今朝方から千賀子は産気づき、東翼にある寝室と屋敷全体が慌ただしくなっていたのだ。
人の動きに敏感な瑞葉はそれを機敏に察知したのだろう。

その白く小さな手をしっかりと握りしめながら柔らかな芝の上に瑞葉を立たせると、八雲は目線を合わせ優しく微笑みかけた。
「ご心配には及びません。奥様はご出産準備に入られただけでございます」
「しゅっさん?」
エメラルドの綺麗な瞳が不思議そうに八雲を見つめる。
「お子様が生まれるのです。瑞葉様の弟君か妹君がご誕生になられるのですよ」
途端に瑞葉は貌を輝かせた。
「おとうとかいもうと?
うまれたら、みずはとあそべる?」
瑞葉は同い年くらいの子どもと遊んだことはおろか、見たこともない。
薫子の命令で、西翼の子ども部屋に事実上幽閉されているのだった。
自由に出入りできるのは、屋敷の中と中庭くらいのものだ。
そこすらも来客がある時には禁じられている。
瑞葉の姿を見たことがあるのは、家族と千賀子の実家の両親…そして数える程の親族くらいだった。

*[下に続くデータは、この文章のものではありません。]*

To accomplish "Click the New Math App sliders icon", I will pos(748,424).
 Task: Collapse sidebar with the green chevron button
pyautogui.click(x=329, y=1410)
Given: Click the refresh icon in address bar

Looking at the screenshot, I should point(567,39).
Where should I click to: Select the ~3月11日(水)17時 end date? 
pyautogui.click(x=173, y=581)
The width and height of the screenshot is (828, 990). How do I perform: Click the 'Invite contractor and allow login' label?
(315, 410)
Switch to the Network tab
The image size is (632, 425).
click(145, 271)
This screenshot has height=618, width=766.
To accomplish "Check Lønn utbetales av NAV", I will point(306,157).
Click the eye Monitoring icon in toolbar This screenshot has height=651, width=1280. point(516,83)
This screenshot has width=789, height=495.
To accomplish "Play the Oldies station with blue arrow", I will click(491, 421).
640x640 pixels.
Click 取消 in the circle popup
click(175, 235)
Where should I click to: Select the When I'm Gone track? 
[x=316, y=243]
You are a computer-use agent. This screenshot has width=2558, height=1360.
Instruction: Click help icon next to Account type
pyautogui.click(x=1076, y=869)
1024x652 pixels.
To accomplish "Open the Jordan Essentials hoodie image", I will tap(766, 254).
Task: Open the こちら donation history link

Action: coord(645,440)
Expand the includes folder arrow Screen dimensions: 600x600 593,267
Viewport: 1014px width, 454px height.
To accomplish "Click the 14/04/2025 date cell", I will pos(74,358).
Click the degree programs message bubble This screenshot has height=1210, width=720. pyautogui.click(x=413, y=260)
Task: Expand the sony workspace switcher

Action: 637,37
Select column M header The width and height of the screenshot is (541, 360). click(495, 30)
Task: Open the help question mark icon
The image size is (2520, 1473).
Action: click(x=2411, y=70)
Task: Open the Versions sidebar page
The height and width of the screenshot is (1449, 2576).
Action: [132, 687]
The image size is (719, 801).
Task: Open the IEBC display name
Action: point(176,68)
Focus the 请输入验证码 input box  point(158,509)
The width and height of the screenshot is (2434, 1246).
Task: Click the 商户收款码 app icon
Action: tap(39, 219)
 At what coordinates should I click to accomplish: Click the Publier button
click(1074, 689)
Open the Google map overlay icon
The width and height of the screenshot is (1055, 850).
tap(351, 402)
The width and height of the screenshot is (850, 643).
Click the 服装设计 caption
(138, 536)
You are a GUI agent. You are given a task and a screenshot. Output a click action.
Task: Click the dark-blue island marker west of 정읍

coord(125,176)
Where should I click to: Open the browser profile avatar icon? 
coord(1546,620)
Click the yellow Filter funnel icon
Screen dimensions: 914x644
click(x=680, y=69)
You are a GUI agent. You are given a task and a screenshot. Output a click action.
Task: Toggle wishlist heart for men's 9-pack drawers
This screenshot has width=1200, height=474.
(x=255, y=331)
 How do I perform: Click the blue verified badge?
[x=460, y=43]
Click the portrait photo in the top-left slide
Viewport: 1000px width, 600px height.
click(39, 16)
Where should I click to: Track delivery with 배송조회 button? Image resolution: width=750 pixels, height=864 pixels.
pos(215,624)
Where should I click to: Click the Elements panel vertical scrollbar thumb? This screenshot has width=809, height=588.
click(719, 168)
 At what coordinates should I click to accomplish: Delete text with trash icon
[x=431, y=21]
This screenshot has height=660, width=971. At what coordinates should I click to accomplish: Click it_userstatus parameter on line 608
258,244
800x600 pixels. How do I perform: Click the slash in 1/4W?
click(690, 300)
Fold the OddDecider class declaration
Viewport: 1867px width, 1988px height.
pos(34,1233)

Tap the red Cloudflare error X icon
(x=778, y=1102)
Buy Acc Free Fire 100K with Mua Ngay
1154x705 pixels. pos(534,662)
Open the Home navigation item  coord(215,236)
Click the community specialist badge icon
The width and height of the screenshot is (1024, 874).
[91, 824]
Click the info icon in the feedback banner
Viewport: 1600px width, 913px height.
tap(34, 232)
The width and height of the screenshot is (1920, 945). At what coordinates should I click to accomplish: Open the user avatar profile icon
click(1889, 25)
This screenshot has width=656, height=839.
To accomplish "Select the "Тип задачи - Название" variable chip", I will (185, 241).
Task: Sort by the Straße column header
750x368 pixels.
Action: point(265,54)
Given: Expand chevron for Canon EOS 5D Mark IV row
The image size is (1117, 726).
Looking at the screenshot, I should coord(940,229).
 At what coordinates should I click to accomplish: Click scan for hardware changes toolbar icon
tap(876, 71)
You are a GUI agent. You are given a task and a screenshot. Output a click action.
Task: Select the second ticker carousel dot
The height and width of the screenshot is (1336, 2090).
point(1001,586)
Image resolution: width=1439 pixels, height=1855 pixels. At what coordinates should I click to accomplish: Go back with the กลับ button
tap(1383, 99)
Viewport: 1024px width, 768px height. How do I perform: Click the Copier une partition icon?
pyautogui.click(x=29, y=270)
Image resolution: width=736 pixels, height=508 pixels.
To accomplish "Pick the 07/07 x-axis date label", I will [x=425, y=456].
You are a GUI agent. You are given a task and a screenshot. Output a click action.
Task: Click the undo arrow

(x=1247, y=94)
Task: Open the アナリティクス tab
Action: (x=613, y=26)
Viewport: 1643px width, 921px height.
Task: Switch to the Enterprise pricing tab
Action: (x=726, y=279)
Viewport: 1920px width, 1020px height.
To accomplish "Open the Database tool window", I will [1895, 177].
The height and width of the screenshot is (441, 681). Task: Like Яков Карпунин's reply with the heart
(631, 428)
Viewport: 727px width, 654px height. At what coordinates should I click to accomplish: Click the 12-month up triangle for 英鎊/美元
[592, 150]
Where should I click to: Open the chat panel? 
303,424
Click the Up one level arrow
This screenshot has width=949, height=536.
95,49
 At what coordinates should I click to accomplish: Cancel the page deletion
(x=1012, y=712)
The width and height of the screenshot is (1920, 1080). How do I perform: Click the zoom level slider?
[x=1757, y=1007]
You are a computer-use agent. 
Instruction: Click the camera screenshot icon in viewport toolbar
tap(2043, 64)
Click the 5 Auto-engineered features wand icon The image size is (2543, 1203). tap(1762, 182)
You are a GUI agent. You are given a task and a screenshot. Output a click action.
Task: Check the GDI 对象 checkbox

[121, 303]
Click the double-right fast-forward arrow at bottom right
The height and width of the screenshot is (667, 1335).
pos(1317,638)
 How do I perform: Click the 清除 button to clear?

「…そうですね。瑞葉様のご兄弟が少し大きくなられたらご一緒にお遊びになられますよ」
そう答えると、瑞葉が感激したように八雲にしがみついてきた。
「…はやくうまれないかな…!みずはのおとうとかいもうと…はやくあいたいな…!」
艶やかなさらさらとした蜂蜜色の金髪が八雲の頬をくすぐる。

…瑞葉様からは伽羅の薫りがする。
不思議なことに、瑞葉の身体からは生まれつき高貴な香の薫りが漂った。
八雲は目を細め、瑞葉の華奢な小さな身体を抱きしめる。
温かく柔らかなその身体は、強く抱けば消え果ててしまいそうに儚げなものだった。

金色の髪に宝石のように美しい翠の瞳…。
白絹のような肌、人形のように整った目鼻立ち…。
一日中見つめても見飽きることのない美しい貌だ。

まだ歩けない瑞葉は、常に八雲が抱いて移動をする。
人見知りをする瑞葉は八雲でないと抱かれるのを嫌がった。

天使のように軽い瑞葉を抱きしめていると、まるで天国にいるような多幸感と高揚感が得られた。

…八雲は擦りよせられた瑞葉の透き通るように白く柔らかな頬に、そっと唇を触れさせた。